## The problem
Output the lines starting with the one containing "You are a computer-use" and going on through the one containing "tap(41, 201)", exactly as they stand.

## Recorded information
-- -- --
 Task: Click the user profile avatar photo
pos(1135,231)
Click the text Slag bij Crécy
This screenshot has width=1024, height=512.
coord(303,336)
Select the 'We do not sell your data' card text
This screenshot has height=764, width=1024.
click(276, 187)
-- -- --
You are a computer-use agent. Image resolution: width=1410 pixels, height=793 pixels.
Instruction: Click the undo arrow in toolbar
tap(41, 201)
-- -- --
## Full answer
You are a computer-use agent. Image resolution: width=1410 pixels, height=793 pixels.
Instruction: Click the undo arrow in toolbar
tap(41, 201)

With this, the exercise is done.